Assignment: Could you return the whole listing, character for character?

Data extracts:

[Start of section]

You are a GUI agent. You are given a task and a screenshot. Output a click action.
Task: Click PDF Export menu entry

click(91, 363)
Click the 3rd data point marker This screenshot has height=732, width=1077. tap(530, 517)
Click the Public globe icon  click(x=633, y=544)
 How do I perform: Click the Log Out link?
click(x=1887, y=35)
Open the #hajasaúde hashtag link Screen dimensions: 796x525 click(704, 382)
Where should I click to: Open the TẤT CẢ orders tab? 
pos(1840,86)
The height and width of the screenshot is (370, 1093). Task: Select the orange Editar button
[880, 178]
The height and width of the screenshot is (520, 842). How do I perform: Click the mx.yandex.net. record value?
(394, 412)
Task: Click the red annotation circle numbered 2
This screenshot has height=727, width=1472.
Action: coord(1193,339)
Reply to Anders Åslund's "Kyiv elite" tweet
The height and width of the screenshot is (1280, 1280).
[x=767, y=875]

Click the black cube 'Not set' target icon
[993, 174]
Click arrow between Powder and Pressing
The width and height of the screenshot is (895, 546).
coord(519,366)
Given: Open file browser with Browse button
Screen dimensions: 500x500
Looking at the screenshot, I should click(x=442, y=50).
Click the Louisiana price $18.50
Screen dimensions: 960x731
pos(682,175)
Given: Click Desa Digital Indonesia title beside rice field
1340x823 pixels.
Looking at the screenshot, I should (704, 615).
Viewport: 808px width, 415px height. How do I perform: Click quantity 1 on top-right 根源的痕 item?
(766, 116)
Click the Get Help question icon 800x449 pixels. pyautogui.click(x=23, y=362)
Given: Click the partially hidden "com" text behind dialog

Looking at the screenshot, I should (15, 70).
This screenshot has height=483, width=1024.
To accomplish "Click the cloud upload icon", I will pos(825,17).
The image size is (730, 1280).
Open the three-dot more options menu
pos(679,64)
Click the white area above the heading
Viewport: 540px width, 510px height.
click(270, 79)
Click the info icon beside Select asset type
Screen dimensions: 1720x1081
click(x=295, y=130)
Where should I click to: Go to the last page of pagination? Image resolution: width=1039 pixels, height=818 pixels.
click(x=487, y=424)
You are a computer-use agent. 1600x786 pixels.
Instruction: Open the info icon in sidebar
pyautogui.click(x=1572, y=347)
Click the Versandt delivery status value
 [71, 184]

[End of section]

Task response:
You are a GUI agent. You are given a task and a screenshot. Output a click action.
Task: Click PDF Export menu entry

click(91, 363)
Click the 3rd data point marker This screenshot has height=732, width=1077. tap(530, 517)
Click the Public globe icon  click(x=633, y=544)
 How do I perform: Click the Log Out link?
click(x=1887, y=35)
Open the #hajasaúde hashtag link Screen dimensions: 796x525 click(704, 382)
Where should I click to: Open the TẤT CẢ orders tab? 
pos(1840,86)
The height and width of the screenshot is (370, 1093). Task: Select the orange Editar button
[880, 178]
The height and width of the screenshot is (520, 842). How do I perform: Click the mx.yandex.net. record value?
(394, 412)
Task: Click the red annotation circle numbered 2
This screenshot has height=727, width=1472.
Action: coord(1193,339)
Reply to Anders Åslund's "Kyiv elite" tweet
The height and width of the screenshot is (1280, 1280).
[x=767, y=875]

Click the black cube 'Not set' target icon
[993, 174]
Click arrow between Powder and Pressing
The width and height of the screenshot is (895, 546).
coord(519,366)
Given: Open file browser with Browse button
Screen dimensions: 500x500
Looking at the screenshot, I should click(x=442, y=50).
Click the Louisiana price $18.50
Screen dimensions: 960x731
pos(682,175)
Given: Click Desa Digital Indonesia title beside rice field
1340x823 pixels.
Looking at the screenshot, I should (704, 615).
Viewport: 808px width, 415px height. How do I perform: Click quantity 1 on top-right 根源的痕 item?
(766, 116)
Click the Get Help question icon 800x449 pixels. pyautogui.click(x=23, y=362)
Given: Click the partially hidden "com" text behind dialog

Looking at the screenshot, I should (15, 70).
This screenshot has height=483, width=1024.
To accomplish "Click the cloud upload icon", I will pos(825,17).
The image size is (730, 1280).
Open the three-dot more options menu
pos(679,64)
Click the white area above the heading
Viewport: 540px width, 510px height.
click(270, 79)
Click the info icon beside Select asset type
Screen dimensions: 1720x1081
click(x=295, y=130)
Where should I click to: Go to the last page of pagination? Image resolution: width=1039 pixels, height=818 pixels.
click(x=487, y=424)
You are a computer-use agent. 1600x786 pixels.
Instruction: Open the info icon in sidebar
pyautogui.click(x=1572, y=347)
Click the Versandt delivery status value
 [71, 184]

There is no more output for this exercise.